Several metres of wiring removed and this is the end result. The main plug is to the heater ECU and the smaller plug is for the fuel pump. Where necessary, I've added Loctite to all the bolt threads. You will notice some other holes in the case, these are for the heater mounting bracket and fuel pump.The heater bracket I purchased online. It is 3mm thick stainless steel, so more than robust enough to support the heater. The cut-outs are for the combustion inlet pipe, fuel delivery pipe and the exhaust outlet. As stock the bracket was meant as a wall mounting and was way too big, so I had it cut and re-welded, so when bolted into the flight case the heater sits perfectly flat against the bottom. Last few holes to drill out were for the main hot air duct outlet and the exhaust outlet And finally a few more holes to fit the stabilising foot to the lid of the case, the fuel pipe inlet and some through-vent holes (more on these later). Here is the stabilising foot. That's it for the drilling and internal electrics. Next job is to line the case with heat reflective panels, after which I can start assembling the main components into the case, firstly the fuel pump and the through-hull exhaust assembly.
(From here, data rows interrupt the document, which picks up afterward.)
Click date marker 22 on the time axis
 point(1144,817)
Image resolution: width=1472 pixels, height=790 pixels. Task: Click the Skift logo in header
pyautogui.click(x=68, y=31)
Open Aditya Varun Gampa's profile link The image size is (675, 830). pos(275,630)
When dealing with diesel heaters, the fuel pump is a dosage pump, so rather than run continuously, it pulses and delivers the fuel in metred amounts. Because of this, they are very finicky about the size and bore of the fuel lines and rubber connection pipes you use. Both have to be rigid enough to prevent trapping any bubbles that form in the fuel (due to cavitation from the pump pulses). Hence the main fuel line is typically made of a rigid plastic and the rubber connections are of a similar sturdy nature. These Eberspacher reinforced ones are 9mm OD and 3.5mm ID. The internal diameter is quite critical, else it will throw up error codes on the controller if you use normal bore fuel pipe, since the pump just isn't man enough to move large volumes of fuel when running at higher rates (Hz), typically when you want to crank up the heat. Diesel heaters control heat output via a temperature sensor that adjusts the pump rate (Hz) and fan speed accordingly. This correlation needs to be tuned to minimize the amount of CO output down to zero or a negligible level. Most come factory set, but if necessary I can adjust this with a CO meter inside the garage, once the whole thing is up and running.
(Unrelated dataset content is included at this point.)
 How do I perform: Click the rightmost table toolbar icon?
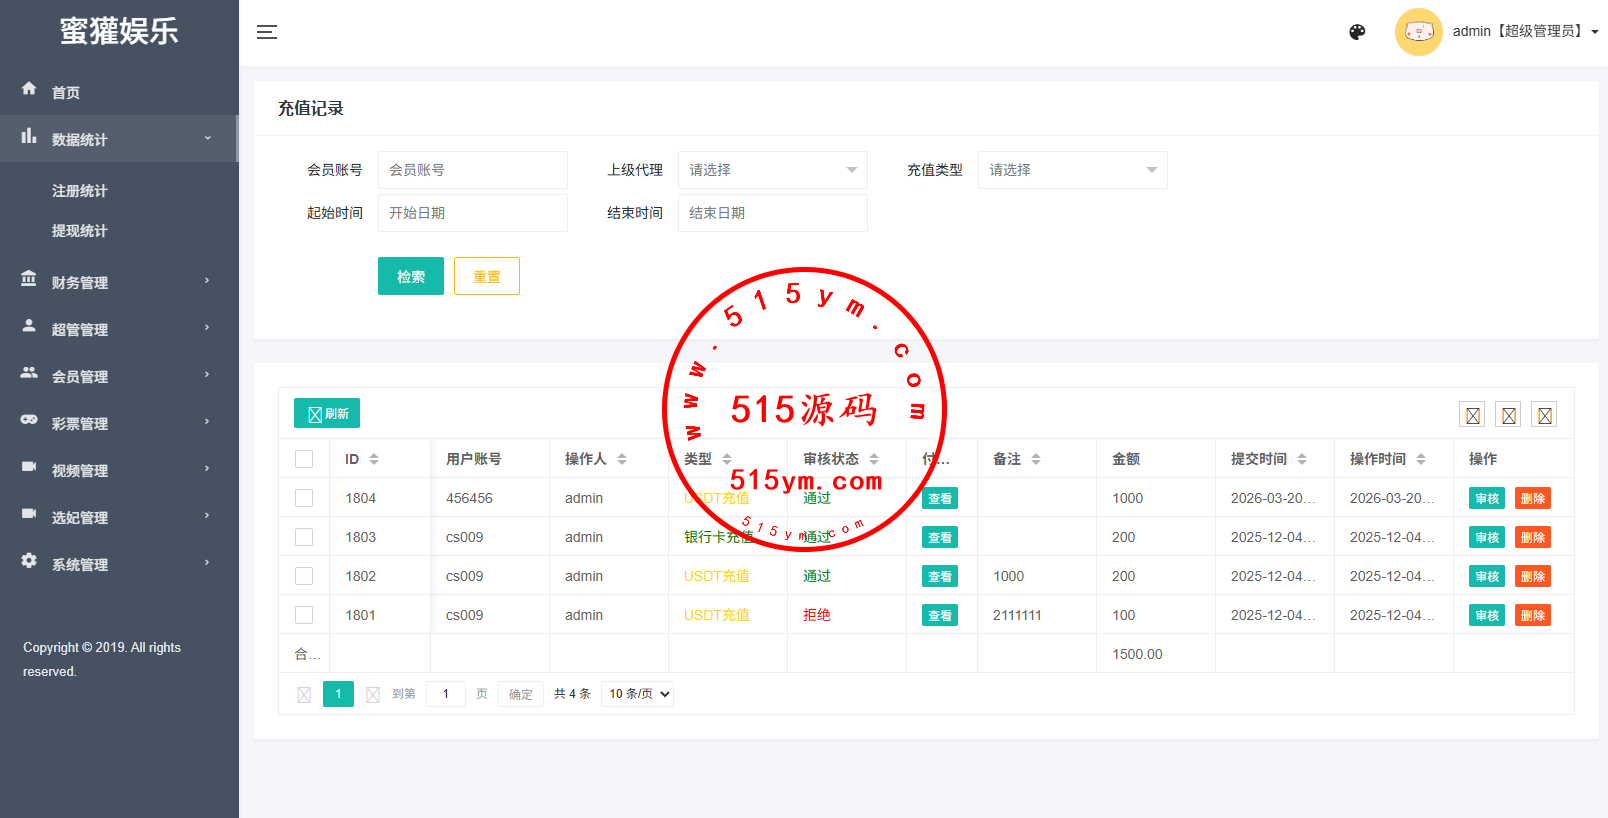point(1545,415)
These are the heat outlet ducts I had made up by a local fabrication company. Outlet hot air temperatures can reach up to 110C, so you cannot use plastic ones. I'm having some custom silicone gaskets made up to sandwich between each pair and they will be painted in a heat resistant black paint shortly along with a heat resistant foil liner inside the duct tubes. The shorter of the four is for inside the flight case, joined to the heater by a flexible silicone ducting. These are the two through-hull exhaust fittings that have an inner metal tube that is isolated from the outer housing to prevent heat transfer. Usually fitted to boats, I have had these modified by having a short pipe welded onto the exterior. This allows me to connect additional exhaust tubing to route the exhaust out the flight case and then out of the steel enclosure to a silencer and then finally to atmosphere, hence the need for two.
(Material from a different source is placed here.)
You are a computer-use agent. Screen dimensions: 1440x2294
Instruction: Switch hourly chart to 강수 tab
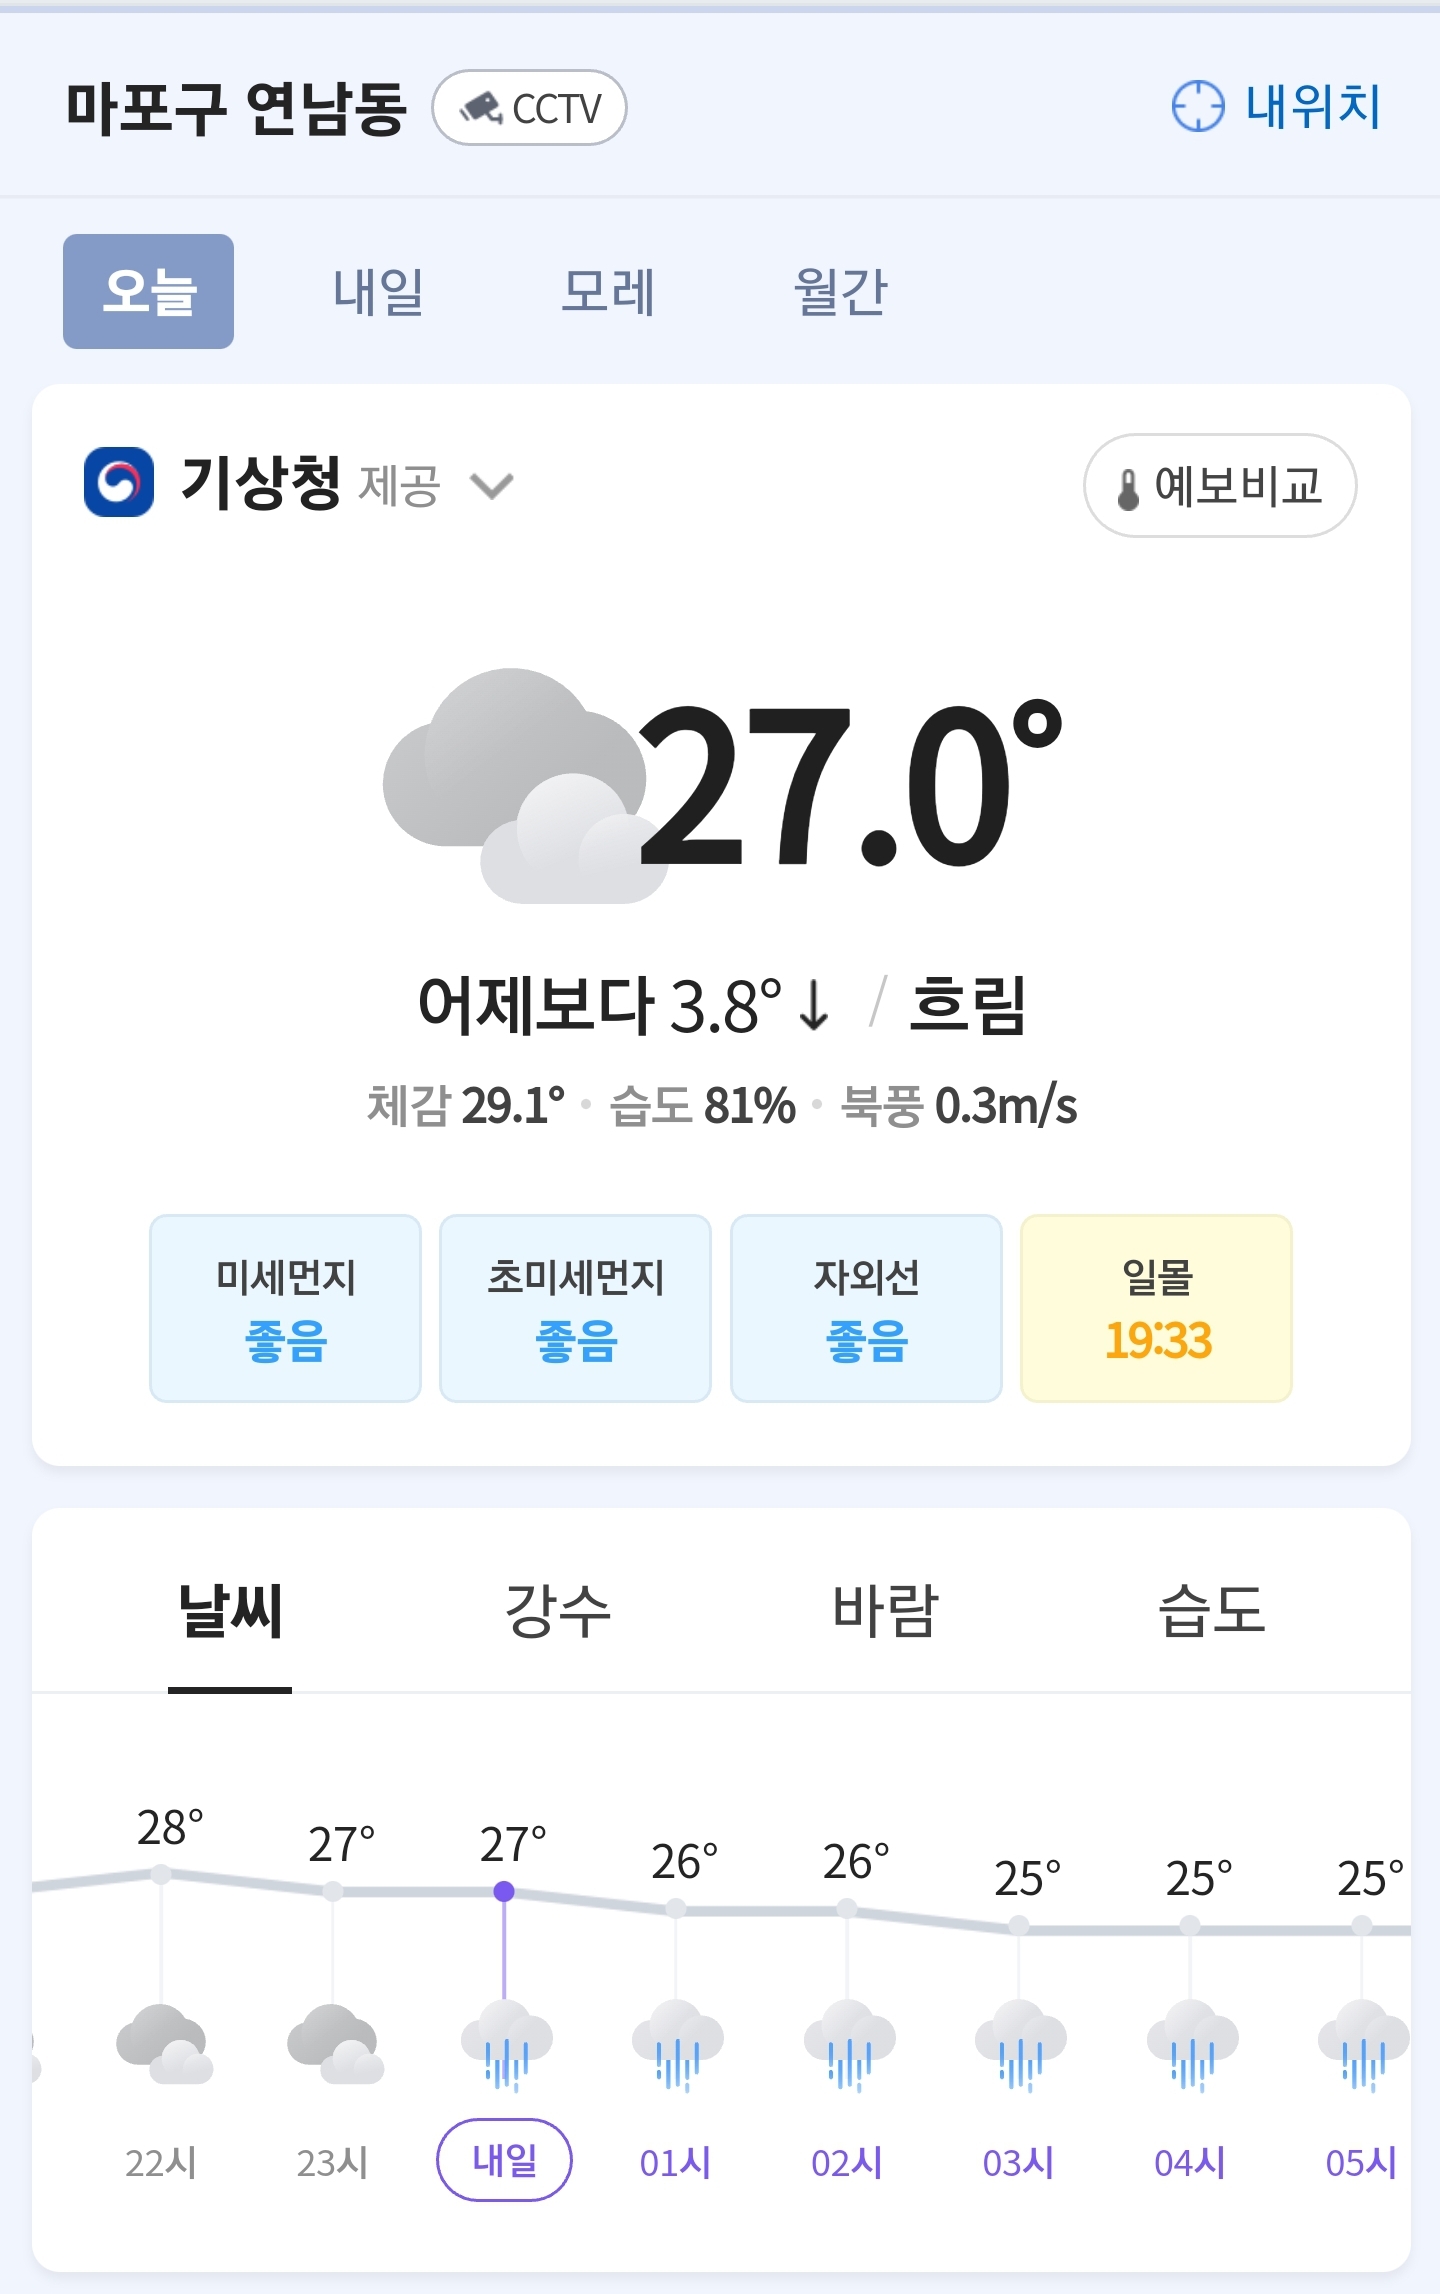(557, 1610)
Finished adding heat shield panels to the "hot end" of the flight case. Fuel pump installed and fitted the first of the modified through-hull fittings. A lot of head scratching to come up with a suitable design for the fuel lines on the pressure side of the pump, that would enable me to mount the pump in the correct orientation and closer to the heater, whilst routeing the line through 2 x 90 degrees bends, something you can't achieve with the normal rigid fuel pipe, used with diesel heaters. I resolved it by using 1.5mm bore ID rigid rubber pipe and 4mm brass barb connectors. These are compliant with the limitations of a dosage pump and the arrangement should not cause any issues with trapped bubbles that arise normally through cavitation. Heat shielding fitted Fuel pump and exhaust through-hull fitting installed I added four 8mm ventilation "through-holes", so that air drawn in by the fan on the opposite side of the case, to feed the combustion intake, can also exit the case, along with any warmer air surrounding the combustion exhaust outlet. Also in the event of a fuel leak, these holes will allow fluid to drain out of the case and not pool inside.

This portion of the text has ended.